__Brief 1__. In the EDG data-export guide, condense the paragraph beginning "Search and the SPARQL Query" into a short bulleted list that keeps its main facts.
__Brief 2__. Resume the EDG data-export guide after its last sentence and carry it forward.

Exporting Data
TopBraid EDG supports the export of metadata and data to JSON-LD, RDF/XML, N-Triples, Turtle, Turtle+, TriG, JSON, CSV, TSV and XML through pre-built functions, a SPARQL endpoint and a GraphQL endpoint.
Search and the SPARQL Query and SPARQL Results panels support the export of subsets of the data in an asset collection based on custom criteria and sorting. These panels provide fine-grained control over the selection of data. Menus in these panels offer several choices to export the results into spreadsheet-compatible formats (e.g., for Excel) as well as other formats.
See also
See Search Panel and Using SPARQL to Query and Modify Data and SPARQL Results Panel.
Bulk export to AWS S3 can be done through the Basket (see Bookmarking Asset Collections and Assets).
Export Collection as an RDF File
Export <collection type> as an RDF File is available under the Export tab.
These operations support exporting a collection’s data in a standard RDF serialization format.
Sorted Turtle includes an extension that supports the TopBraid reification capabilities. Reified statements in EDG are converted to standard RDF Statements in the exported file.
Sorted Turtle+ is an extension to the standard Sorted Turtle that supports TopBraid’s reification capabilities known as “RDF-star” or “RDF*”. In this case, the serialization is Turtle+ and requires a Turtle+ parser in order to import the file.
See also
RDF-star is not yet an official W3C standard, but work on the specification is well under way. TopQuadrant is one of the contributors to the specification document. In the meantime, many of the RDF technology vendors, including TopQuadrant, already implemented support for this concept.
Browser interactions during export vary: the data may be directly displayed, via a kind of view source command or the browser might provide (on the link) a right-click menu option to save the link target to a file, without first displaying the link result in the browser,. prompting for the file location and name.

__Data section__.
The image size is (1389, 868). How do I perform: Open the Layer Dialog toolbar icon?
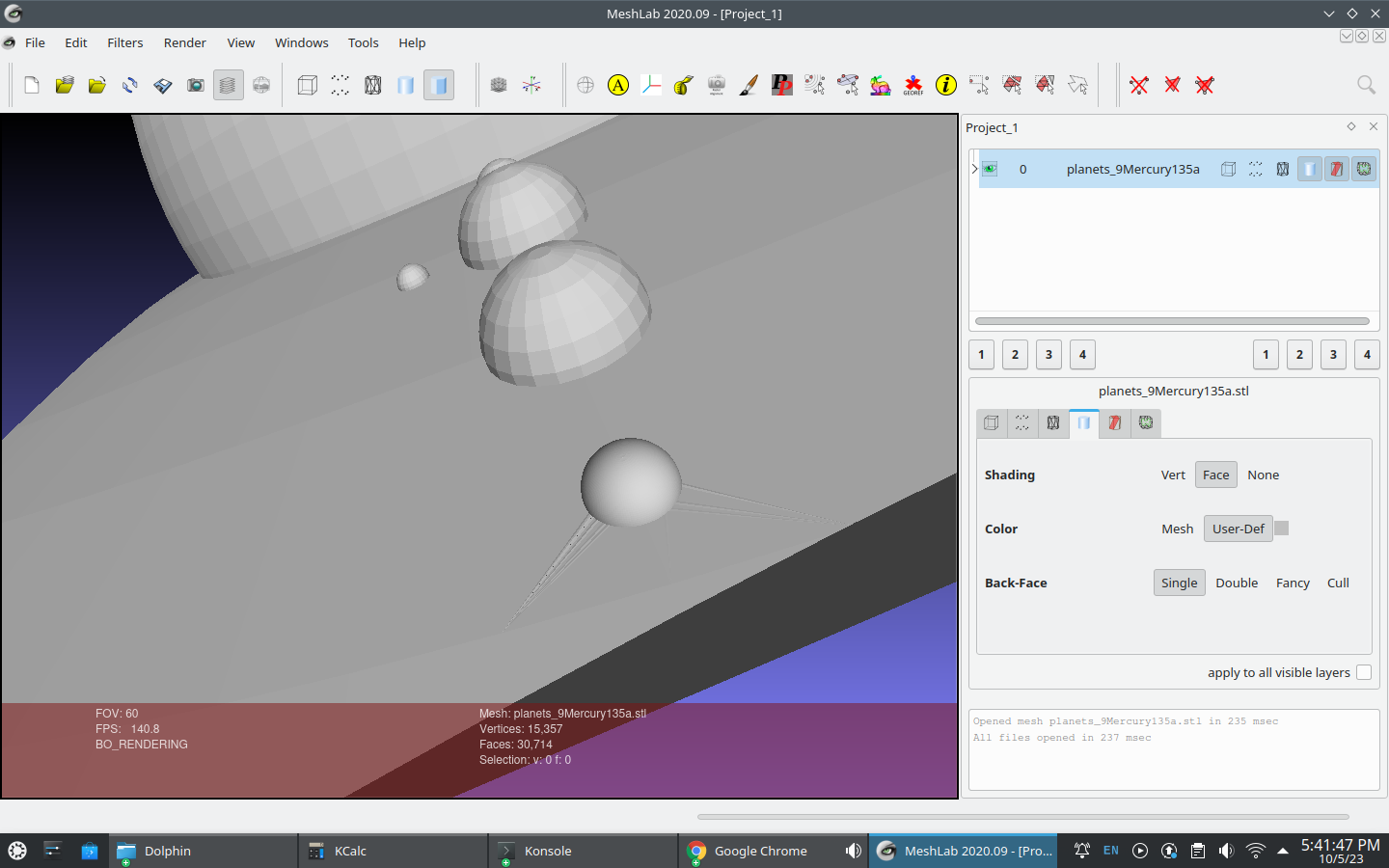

__Answer 1__.
- Search and the SPARQL Query and SPARQL Results panels can export subsets of an asset collection's data, chosen by custom criteria and sorting.
- These panels give fine-grained control over which data is selected.
- Their menus can export results to spreadsheet-compatible formats (e.g., for Excel) and to other formats.

__Answer 2__.
The export of multiple asset collections is supported by placing them into the Basket and then selecting Export to S3 option.
This requires that at least one S3 bucket is configured by the EDG Administrator. Once set up, select a bucket using Select S3 Bucket for Exports under the Manage tab. The export will run in the background and, once exported, files will be saved to the S3 bucket. This option supports specifying that the exported files be compressed.
Export Collection with Includes as a File
Export <collection type> with Includes as a File is available under the Export tab. Two formats for export with includes are available, TriG and Zip File.
With inferences options will add a dedicated graph named urn:x-topbraid:inferences
, which has any triples inferred via SHACL or SPIN rules.
Note
Inferences are computed on-the-fly and therefore the export may be slow.
Publish for Explorer Users
On an EDG server that is paired with a TopBraid Explorer Server (for read-only access), managers can publish it to the Explorer for viewing.
Note
The working copies of all published asset collections might or might not be viewable, depending on the Explorer’s administrative configuration.
Any manager of an asset collection can control its Explorer publication status by selecting Export > Publish Glossary for Explorer Users. The view shows a Status drop-down for the asset collection, which indicates whether the asset collection was ever Published or not (Unpublished).
It also lists any included asset collections that might also require publication.
Ensure that all included graphs are either already present on the Explorer server or published along with the asset collection. Changing the status causes the following action.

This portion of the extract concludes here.